--- SUPPLIED RECORDS ---
******

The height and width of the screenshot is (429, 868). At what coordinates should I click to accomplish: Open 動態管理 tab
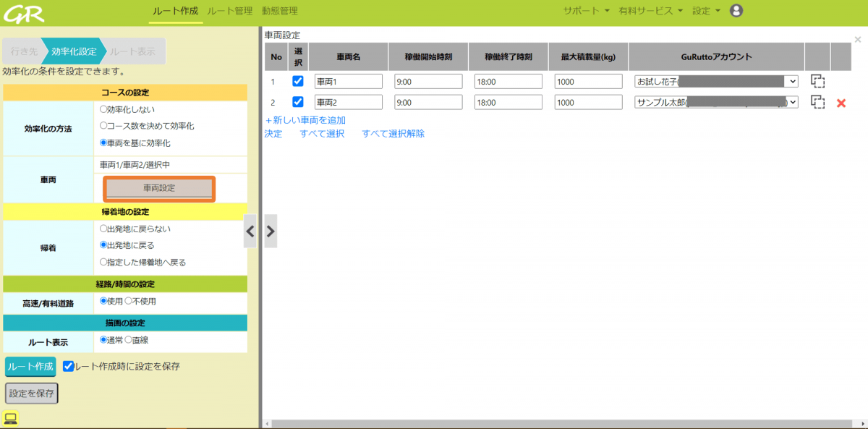click(x=279, y=11)
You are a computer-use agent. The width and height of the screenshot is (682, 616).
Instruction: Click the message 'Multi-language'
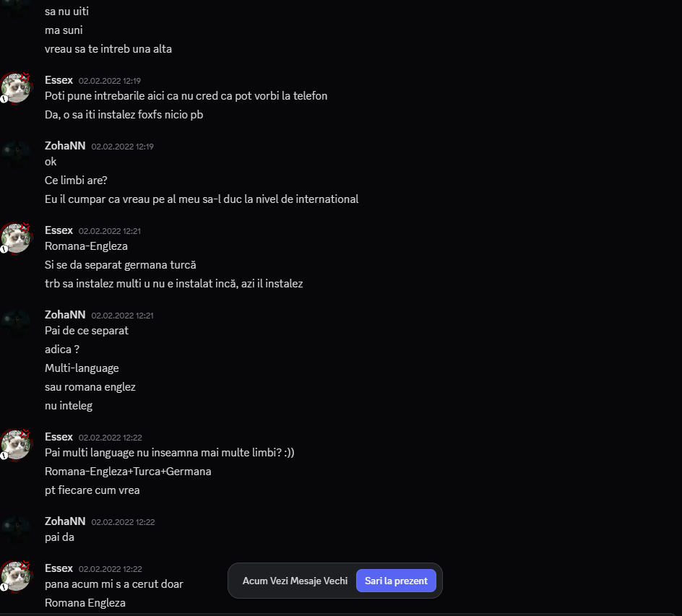(x=82, y=368)
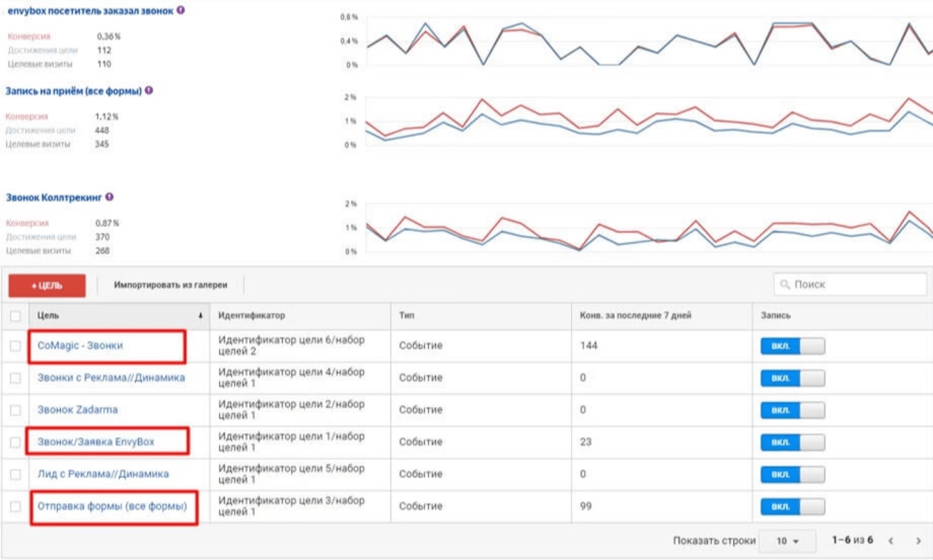Click the search magnifier icon
This screenshot has width=933, height=560.
pos(785,285)
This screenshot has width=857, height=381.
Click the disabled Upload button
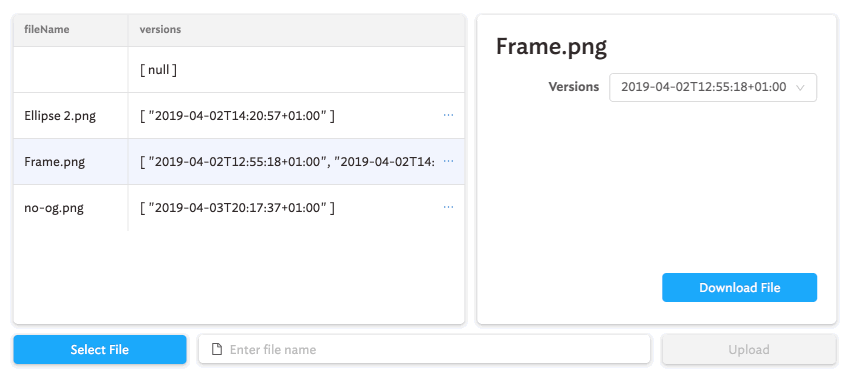coord(749,349)
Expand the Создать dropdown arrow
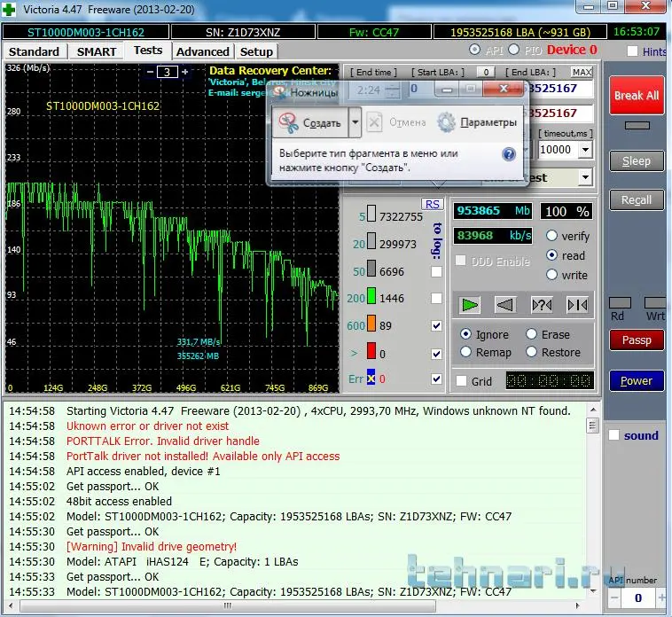The width and height of the screenshot is (672, 617). pyautogui.click(x=355, y=122)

******

--- WHAT IS NEEDED ---
Go back to the entries above and restate word for word every line from the first through the one that contains "You are a computer-use", leaving the pictures behind.

--- ANSWER BOX ---
The height and width of the screenshot is (429, 868). At what coordinates should I click to accomplish: Open 動態管理 tab
click(x=279, y=11)
You are a computer-use agent. The width and height of the screenshot is (682, 616).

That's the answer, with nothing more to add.